第2話 管理小屋の影

空き地での“送水塔大暴走事件”から10分後。

霧島町はもう、ちょっとしたパニック状態だった。


「道路が川みたいになっとるぞー!」

「役場に電話繋がらんのか!?」

「なんでこんな日に限って水道管が……!」


大人たちの怒号と困惑が飛び交う中、5人の子どもたちは空き地の草むらにしゃがみ込み、小声で作戦会議をしていた。


陽介が額の汗をぬぐいながら言う。

「とにかくさ、止めなきゃ。僕らが触ったのがきっかけなら、僕らで何とかしないと」


健人は青ざめた顔でプルプル震えている。

「む、無理だよ……。こんなの、大人でも無理だよ……」


茉莉はぎゅっと拳を握る。

「でもさっき、管理小屋に誰か入っていったよね。あれ、絶対怪しいって」


太一が冷静にうなずく。

「うん。送水塔の操作は本来、役場の職員しかできないはず。

誰かが勝手にいじってる可能性がある」


直哉は無邪気に言った。

「じゃあ、その人が止めてくれたらいいじゃん!」


太一は口をへの字に曲げる。

「もし“止める気がない人”だったら?

もしくは、最初からこうなるように……」


5人の背筋にゾワッとした風が吹いた。


陽介は、勇気を振り絞って言った。

「……行こう。
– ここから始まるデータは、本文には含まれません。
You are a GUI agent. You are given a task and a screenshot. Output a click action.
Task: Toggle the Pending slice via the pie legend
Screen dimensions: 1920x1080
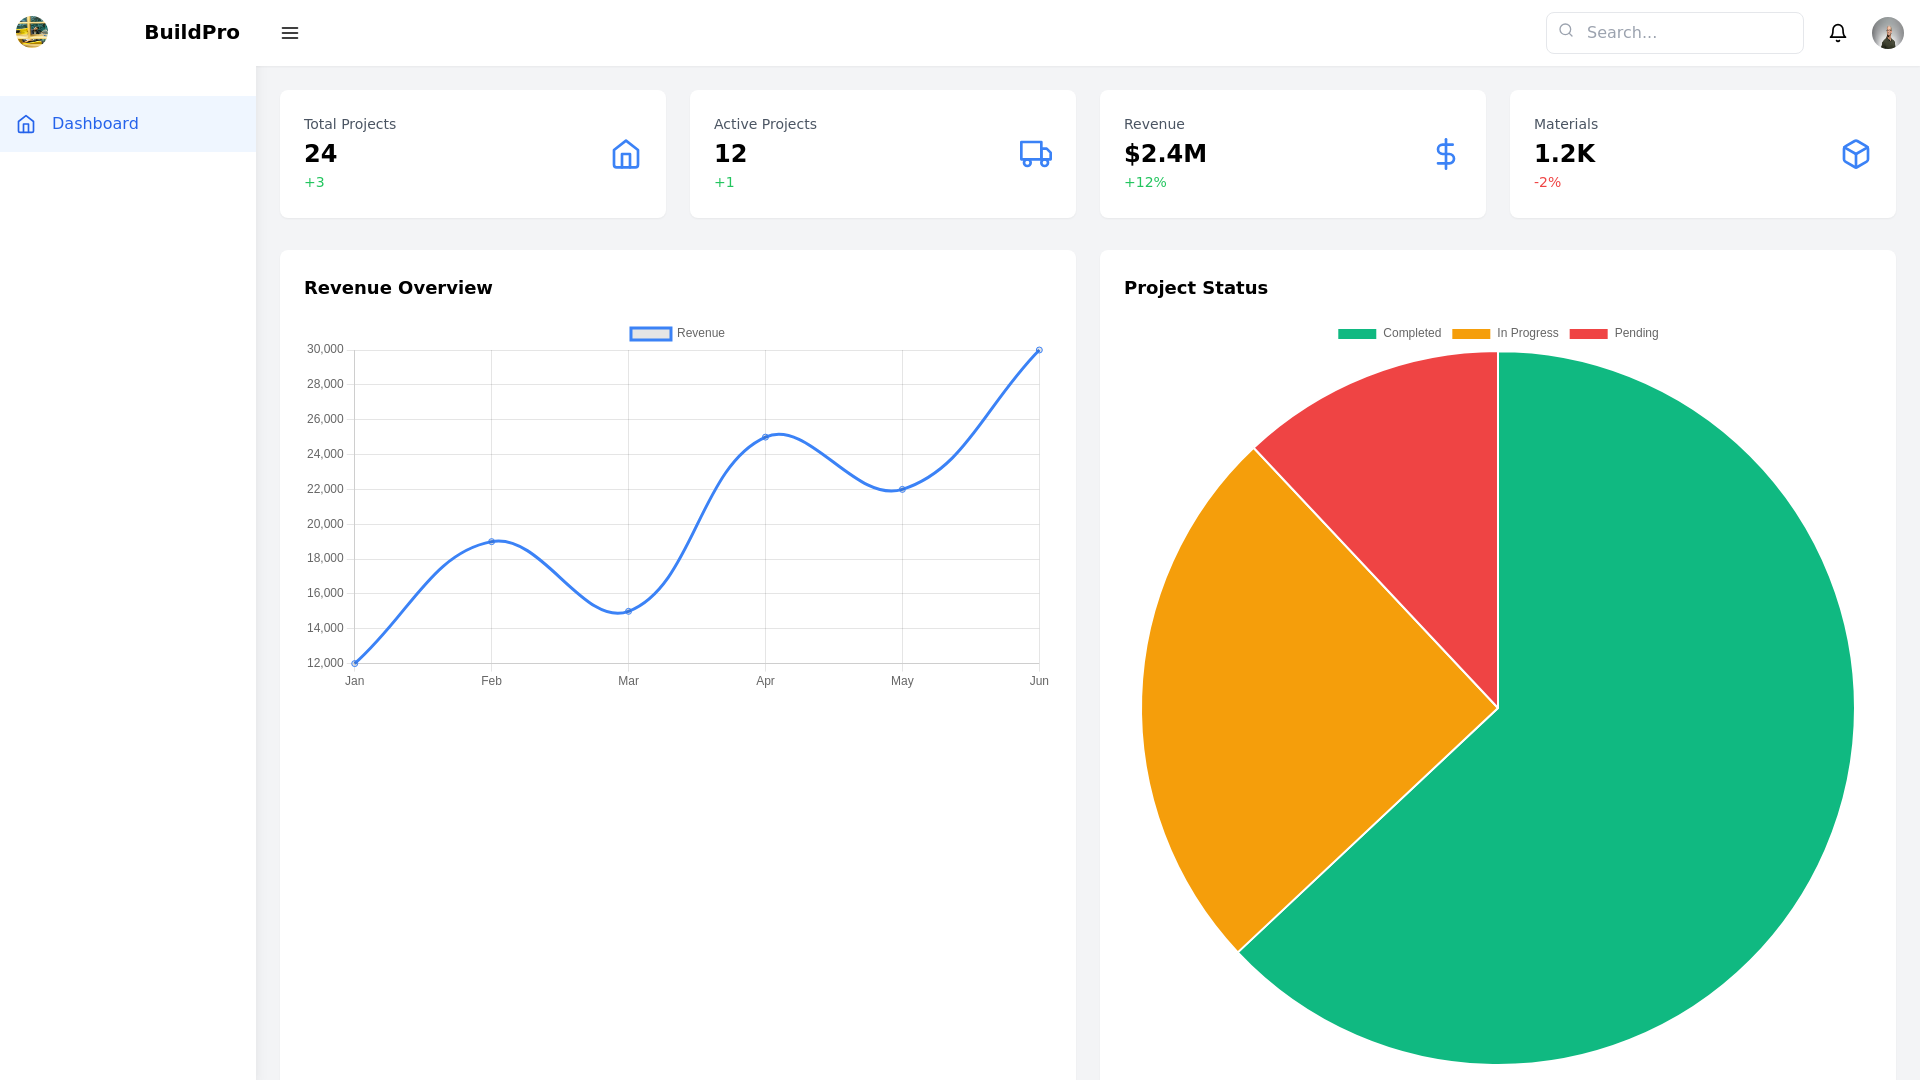(1614, 333)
管理小屋まで」


送水塔の裏手にある古い管理小屋は、思ったよりひっそりとしていた。

屋根のトタンは錆び、窓には蜘蛛の巣。

普段ここを使う人がほとんどいないことは一目でわかった。


茉莉がささやく。

「さっき誰かが入っていったんだよね……?」


太一が耳を澄ます。

「……中、静かだ。物音は〝しない〟」


健人がぐっと陽介の袖をつかむ。

「ねえ……やっぱりやめない? ぼく、なんか嫌な感じがする……」


直哉は胸を張る。

「お兄ちゃんがいるから平気!」


陽介は小さく息を吸い、そっと扉に手をかけた。

ギィ……と音を立てて、扉が開く。


暗い室内には、古い配電盤やパイプが並び、機械油の匂いが漂っていた。

床には、誰かの足跡がうっすら残っている。


太一が指で示す。

「これ……今日ついたばかりの足跡だ。やっぱり誰か来てる」


その瞬間だった。


奥の机の上で、古い無線機が突然ノイズを吐いた。


 ザザッ……ザ……

 「……計画……進行……問題なし……」

 ザザザッ……


5人が凍りついた。


茉莉が震える声でつぶやく。

「……今の、聞こえた……? 計画って……なに?」


太一は口を押さえながら言った。

「誰かが……この町の水道システムで、何かしようとしてる……?」


陽介は無線機を凝視し、心の奥が熱くなった。

「じゃあ……やっぱりこの暴走って、ぼくらだけのせいじゃないんだ!」


無線が途切れてすぐのこと。


管理小屋の外から、ザッ……ザッ……という砂利を踏む音が聞こえてきた。


健人が小声で叫ぶ。

「だ、誰か来るっ!!」


茉莉が陽介の腕を引っ張る。

「隠れて!!」


5人は咄嗟に、扉の横の大型ポンプの影へ身を寄せた。


その数秒後──

管理小屋の扉がギィ……と開く。


逆光で顔は見えないが、背の高い大人の男がゆっくり足を踏み入れてくる。

手には工具箱。

全身から“ただ者じゃない空気”が漂っていた。


男は無線機の前に立つと、低い声で言った。


「……まったく、ガキどもが余計な機械を触りやがって……。

だがまあ、計画には支障ない。予定通りだ」


5人は息を止める。


男は無線機に向かって続けた。

「……送水量はさらに上げる。町に“混乱”が広がるほど、こっちは助かる」


直哉が涙目になる。

(こわい……お兄ちゃん……)


陽介は弟の手をぎゅっと握り返した。


太一が囁くように言う。

「……この人、町をわざと混乱させようとしてる……!

そうなると、送水塔の暴走も……」


健人は震えながら言った。

「ぼ、ぼくら……どうすれば……」


茉莉は悔しそうに歯を食いしばる。

「わかんない。でも、このままじゃ町が危ない……!」


陽介は目を閉じ、覚悟を決める。


(逃げてもいい。でも……逃げたら絶対、後悔する)


目を開いた陽介は、仲間たちに小さくうなずいた。


「行こう。僕らで止めるんだ。

この夏、ぼくらが町を守るんだよ」


外では、送水塔の放水がさらに激しくなる音がした。

霧島町にこれから巻き起こる大事件など、まだ誰も知らない。